◆ CHALLENGE
Convert the rows into a Markdown table with the columns Position and Text, giving each row its number and its line, and leave out the blank lines. Begin at the line that has "Go to 休暇 umbrella icon in sidebar" and stop after the line that has "pyautogui.click(x=271, y=211)".
++++ LISTING
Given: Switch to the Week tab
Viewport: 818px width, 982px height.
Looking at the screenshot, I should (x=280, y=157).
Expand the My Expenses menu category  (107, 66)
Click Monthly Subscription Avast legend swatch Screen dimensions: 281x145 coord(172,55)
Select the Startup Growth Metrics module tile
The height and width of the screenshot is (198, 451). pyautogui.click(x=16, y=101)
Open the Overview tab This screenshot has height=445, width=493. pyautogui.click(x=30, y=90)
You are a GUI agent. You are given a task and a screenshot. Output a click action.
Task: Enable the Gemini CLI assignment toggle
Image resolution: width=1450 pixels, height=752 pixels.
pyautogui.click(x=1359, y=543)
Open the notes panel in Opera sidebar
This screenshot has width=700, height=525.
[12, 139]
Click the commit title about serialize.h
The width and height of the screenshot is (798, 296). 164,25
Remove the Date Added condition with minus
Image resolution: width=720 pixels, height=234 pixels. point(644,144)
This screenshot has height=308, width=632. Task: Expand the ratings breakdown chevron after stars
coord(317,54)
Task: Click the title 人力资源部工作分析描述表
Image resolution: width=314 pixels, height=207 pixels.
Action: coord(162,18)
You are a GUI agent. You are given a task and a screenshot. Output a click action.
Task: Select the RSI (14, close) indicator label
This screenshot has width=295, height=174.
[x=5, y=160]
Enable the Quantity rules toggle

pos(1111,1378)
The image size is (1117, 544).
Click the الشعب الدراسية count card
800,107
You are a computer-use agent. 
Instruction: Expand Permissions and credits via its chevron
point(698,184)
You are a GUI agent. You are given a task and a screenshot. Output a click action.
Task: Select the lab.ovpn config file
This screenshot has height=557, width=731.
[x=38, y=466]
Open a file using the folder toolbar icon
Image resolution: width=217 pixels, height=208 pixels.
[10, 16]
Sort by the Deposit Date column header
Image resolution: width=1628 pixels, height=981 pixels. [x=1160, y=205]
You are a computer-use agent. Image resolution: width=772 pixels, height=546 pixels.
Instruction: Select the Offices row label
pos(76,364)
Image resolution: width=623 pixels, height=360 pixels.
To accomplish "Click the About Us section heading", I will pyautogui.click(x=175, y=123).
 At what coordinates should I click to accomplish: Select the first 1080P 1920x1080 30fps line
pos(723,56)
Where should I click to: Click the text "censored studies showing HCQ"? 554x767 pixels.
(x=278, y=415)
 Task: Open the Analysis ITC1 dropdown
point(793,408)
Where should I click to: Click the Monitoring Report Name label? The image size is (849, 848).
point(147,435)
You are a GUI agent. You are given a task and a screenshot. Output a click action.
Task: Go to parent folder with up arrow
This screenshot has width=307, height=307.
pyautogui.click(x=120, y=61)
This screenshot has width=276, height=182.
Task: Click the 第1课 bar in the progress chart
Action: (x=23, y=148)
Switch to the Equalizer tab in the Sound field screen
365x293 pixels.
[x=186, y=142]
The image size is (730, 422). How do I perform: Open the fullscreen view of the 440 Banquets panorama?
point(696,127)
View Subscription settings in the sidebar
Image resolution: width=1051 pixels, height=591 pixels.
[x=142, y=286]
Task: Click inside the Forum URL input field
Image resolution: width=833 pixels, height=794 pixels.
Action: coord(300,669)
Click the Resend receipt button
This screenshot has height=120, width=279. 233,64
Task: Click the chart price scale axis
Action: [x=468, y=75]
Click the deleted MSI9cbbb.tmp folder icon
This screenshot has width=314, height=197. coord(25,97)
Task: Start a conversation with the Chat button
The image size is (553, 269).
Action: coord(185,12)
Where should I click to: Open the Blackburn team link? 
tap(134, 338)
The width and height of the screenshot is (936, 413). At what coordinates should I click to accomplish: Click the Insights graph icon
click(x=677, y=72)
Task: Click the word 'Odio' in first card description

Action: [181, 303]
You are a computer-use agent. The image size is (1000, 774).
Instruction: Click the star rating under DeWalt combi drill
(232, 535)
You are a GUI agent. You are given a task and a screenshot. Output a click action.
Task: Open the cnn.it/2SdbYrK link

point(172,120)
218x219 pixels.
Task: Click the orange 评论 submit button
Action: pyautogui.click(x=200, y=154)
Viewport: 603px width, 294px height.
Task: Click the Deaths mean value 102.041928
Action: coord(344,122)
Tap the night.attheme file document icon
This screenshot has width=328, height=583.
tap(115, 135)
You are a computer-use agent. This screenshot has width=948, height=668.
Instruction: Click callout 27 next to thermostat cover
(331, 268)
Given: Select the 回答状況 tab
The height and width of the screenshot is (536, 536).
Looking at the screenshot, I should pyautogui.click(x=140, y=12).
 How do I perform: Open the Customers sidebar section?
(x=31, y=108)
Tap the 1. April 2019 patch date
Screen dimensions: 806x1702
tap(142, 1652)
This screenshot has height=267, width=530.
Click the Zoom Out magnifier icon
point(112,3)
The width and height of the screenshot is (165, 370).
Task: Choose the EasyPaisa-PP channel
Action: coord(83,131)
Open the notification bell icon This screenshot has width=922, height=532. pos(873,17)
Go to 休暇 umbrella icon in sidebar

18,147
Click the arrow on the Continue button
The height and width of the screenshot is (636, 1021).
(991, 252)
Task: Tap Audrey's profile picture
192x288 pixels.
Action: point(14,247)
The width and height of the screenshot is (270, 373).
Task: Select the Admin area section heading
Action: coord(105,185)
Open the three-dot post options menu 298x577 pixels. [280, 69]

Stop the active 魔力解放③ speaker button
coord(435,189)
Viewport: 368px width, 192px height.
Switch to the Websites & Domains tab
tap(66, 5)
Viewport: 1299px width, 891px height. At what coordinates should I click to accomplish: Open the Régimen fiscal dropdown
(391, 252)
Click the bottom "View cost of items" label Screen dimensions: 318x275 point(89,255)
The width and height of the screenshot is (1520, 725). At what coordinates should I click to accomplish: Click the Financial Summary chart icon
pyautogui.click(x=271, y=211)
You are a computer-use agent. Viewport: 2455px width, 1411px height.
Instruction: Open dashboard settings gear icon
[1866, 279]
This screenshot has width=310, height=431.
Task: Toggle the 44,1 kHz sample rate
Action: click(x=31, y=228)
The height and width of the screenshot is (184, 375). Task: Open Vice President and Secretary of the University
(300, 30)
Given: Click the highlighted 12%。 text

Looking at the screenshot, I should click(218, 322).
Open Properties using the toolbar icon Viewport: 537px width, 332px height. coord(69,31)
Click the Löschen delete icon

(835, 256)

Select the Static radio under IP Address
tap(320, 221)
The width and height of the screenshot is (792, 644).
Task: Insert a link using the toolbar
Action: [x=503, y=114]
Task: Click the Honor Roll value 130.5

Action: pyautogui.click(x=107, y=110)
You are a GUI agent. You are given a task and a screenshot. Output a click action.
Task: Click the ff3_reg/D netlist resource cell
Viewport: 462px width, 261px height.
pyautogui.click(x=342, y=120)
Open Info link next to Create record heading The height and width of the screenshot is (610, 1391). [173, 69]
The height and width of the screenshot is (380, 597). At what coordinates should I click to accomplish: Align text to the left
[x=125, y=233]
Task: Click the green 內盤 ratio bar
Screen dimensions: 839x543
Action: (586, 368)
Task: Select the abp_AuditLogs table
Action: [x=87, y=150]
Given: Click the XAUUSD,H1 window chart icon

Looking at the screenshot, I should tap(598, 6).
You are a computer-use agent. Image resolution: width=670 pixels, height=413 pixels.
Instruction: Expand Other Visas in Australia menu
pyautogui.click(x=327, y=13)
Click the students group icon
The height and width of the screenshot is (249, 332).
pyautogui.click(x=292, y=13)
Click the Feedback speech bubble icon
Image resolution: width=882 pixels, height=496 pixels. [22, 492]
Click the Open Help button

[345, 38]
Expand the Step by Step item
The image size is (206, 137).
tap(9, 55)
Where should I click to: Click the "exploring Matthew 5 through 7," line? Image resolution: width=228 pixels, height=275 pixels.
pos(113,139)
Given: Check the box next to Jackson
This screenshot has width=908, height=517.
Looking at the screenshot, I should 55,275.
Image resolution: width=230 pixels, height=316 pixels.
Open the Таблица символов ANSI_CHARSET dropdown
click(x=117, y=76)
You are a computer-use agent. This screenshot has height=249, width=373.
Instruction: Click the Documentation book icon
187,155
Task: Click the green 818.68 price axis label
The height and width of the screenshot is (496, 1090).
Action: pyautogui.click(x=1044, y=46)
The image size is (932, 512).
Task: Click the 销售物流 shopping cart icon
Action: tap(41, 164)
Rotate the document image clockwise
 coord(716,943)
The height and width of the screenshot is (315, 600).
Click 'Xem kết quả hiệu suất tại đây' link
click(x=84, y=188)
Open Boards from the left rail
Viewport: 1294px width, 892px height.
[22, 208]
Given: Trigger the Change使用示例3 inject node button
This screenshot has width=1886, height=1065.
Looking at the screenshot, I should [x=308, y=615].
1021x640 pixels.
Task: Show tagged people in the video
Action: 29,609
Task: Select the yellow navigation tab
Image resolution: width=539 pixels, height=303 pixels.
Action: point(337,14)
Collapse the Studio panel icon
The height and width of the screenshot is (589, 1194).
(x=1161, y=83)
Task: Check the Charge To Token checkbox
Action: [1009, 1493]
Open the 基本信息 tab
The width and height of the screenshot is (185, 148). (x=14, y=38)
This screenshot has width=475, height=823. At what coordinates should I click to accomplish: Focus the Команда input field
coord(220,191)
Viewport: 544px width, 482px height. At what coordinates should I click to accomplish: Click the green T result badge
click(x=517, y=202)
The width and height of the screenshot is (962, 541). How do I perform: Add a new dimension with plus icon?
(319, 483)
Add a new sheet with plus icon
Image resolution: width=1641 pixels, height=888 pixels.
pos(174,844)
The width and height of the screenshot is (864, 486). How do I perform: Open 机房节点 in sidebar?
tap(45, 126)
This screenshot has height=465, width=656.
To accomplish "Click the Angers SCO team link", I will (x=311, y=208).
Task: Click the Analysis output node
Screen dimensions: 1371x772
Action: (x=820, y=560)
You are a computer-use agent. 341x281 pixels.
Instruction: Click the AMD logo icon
++++++++
◆ TASK SOLUTION
| Position | Text |
|---|---|
| 1 | Go to 休暇 umbrella icon in sidebar |
| 2 | 18,147 |
| 3 | Click the arrow on the Continue button |
| 4 | The height and width of the screenshot is (636, 1021). |
| 5 | (991, 252) |
| 6 | Task: Tap Audrey's profile picture |
| 7 | 192x288 pixels. |
| 8 | Action: point(14,247) |
| 9 | The width and height of the screenshot is (270, 373). |
| 10 | Task: Select the Admin area section heading |
| 11 | Action: coord(105,185) |
| 12 | Open the three-dot post options menu 298x577 pixels. [280, 69] |
| 13 | Stop the active 魔力解放③ speaker button |
| 14 | coord(435,189) |
| 15 | Viewport: 368px width, 192px height. |
| 16 | Switch to the Websites & Domains tab |
| 17 | tap(66, 5) |
| 18 | Viewport: 1299px width, 891px height. At what coordinates should I click to accomplish: Open the Régimen fiscal dropdown |
| 19 | (391, 252) |
| 20 | Click the bottom "View cost of items" label Screen dimensions: 318x275 point(89,255) |
| 21 | The width and height of the screenshot is (1520, 725). At what coordinates should I click to accomplish: Click the Financial Summary chart icon |
| 22 | pyautogui.click(x=271, y=211) |